Be it for development or production usage, a docker-compose configuration is available in the repo that can bring up these components in the appropriate order.

Quickstart: branchwater with a demo dataset¶

Clone the repo¶

git clone https://github.com/sourmash-bio/branchwater
cd branchwater

Set up dependencies¶

We use pixi for managing dependencies and running tasks for branchwater development, you can install it with

curl -fsSL https://pixi.sh/install.sh | bash

or check updated instructions on their website.

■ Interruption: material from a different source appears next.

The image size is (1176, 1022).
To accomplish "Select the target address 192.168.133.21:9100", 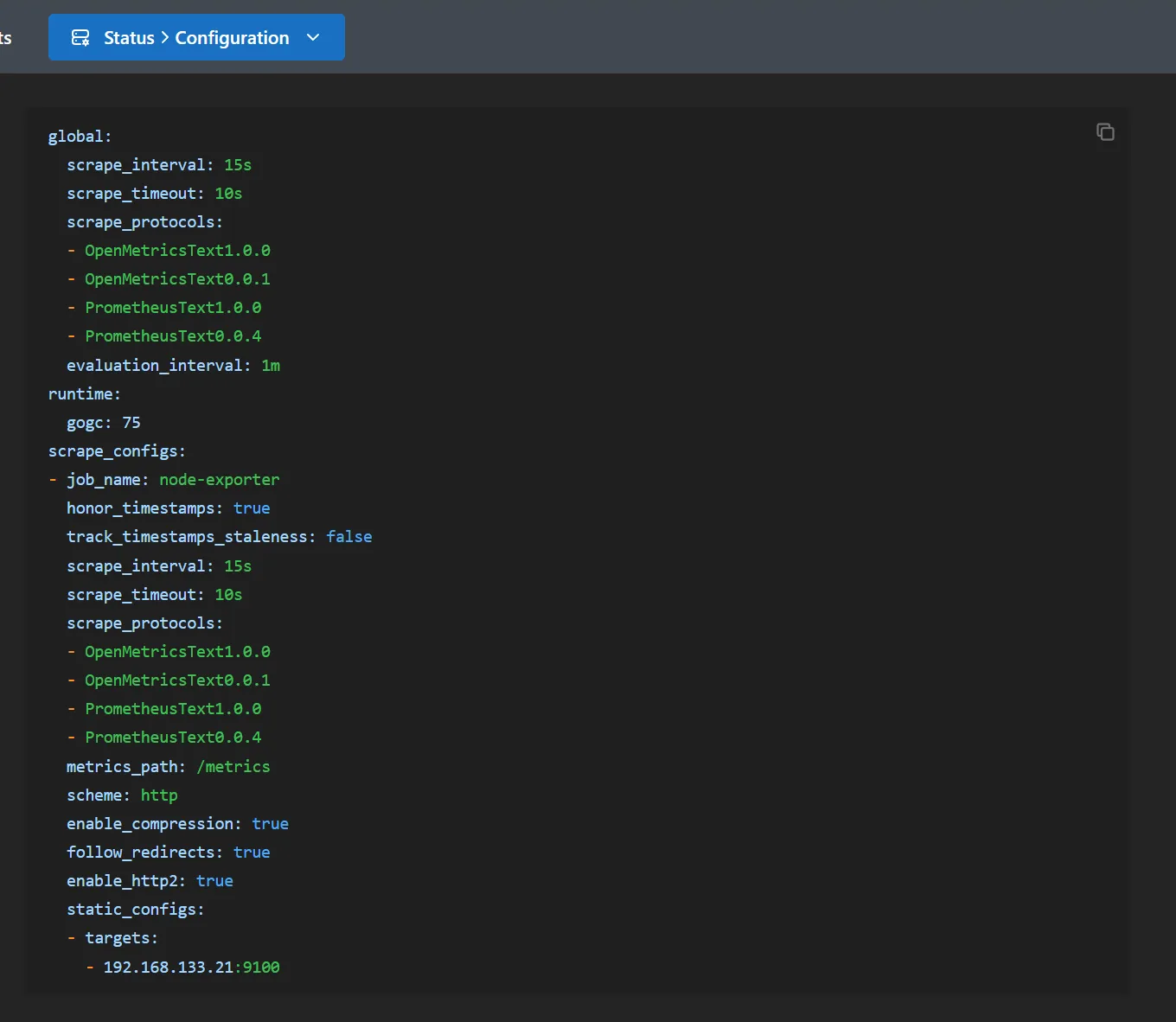I will click(x=191, y=968).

For deploying a complete development or production environment, we have a docker-compose.yml configuration describing the containers and how they connect together. For using this configuration, either docker compose or podman-compose is needed. While there are many ways to get them installed, on MacOS or Windows there are a couple of “Desktop” versions with a complete solution (GUI, start services, configure networking) to make it easy to get started.

Note

You only need one of docker or podman, no need to install both!

Docker Desktop

We recommend setting up Rancher Desktop for development with docker compose. Follow instructions from their website to set it up for your operating system.

Podman Desktop

Podman Desktop is the “Desktop” equivalent for Podman. Follow instruction on their website to set it up for your operating system.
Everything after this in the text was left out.